§ **WHAT YOU NEED TO DO**:
Because the pictures are not wanted, give back only the exact text of every entry below.

[Stored items from a collection]
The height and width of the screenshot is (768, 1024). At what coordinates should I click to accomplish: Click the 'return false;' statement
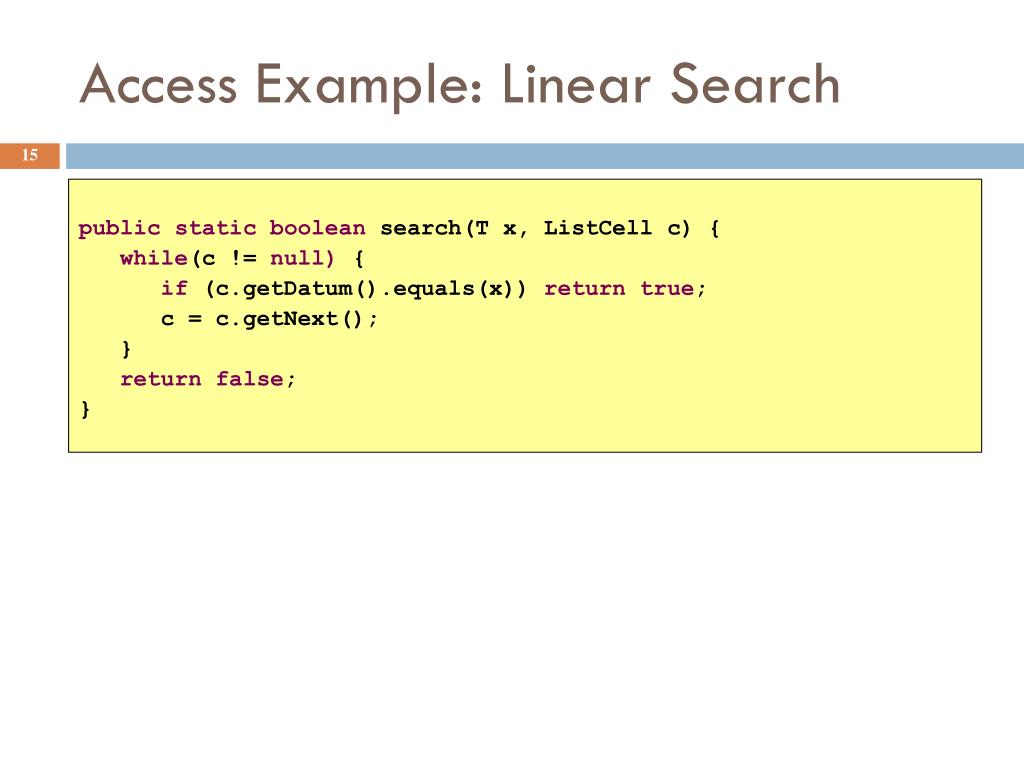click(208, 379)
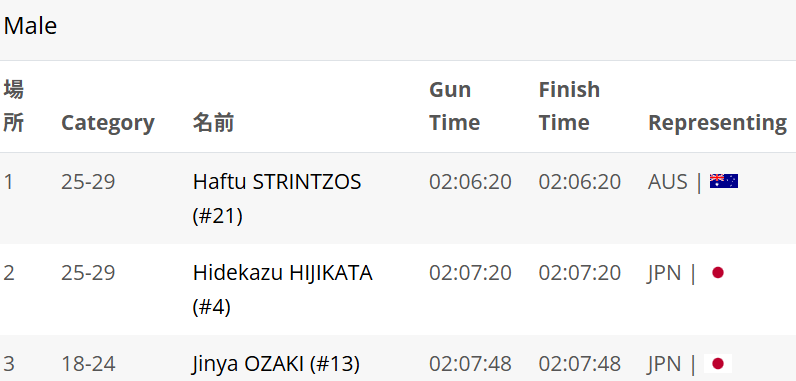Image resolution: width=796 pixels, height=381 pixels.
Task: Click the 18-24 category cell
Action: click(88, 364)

§ **WRITTEN RESPONSE**:
The height and width of the screenshot is (768, 1024). At what coordinates should I click to accomplish: Click the 'return false;' statement
click(208, 379)
Image resolution: width=796 pixels, height=381 pixels.
Task: Click the 18-24 category cell
Action: click(88, 364)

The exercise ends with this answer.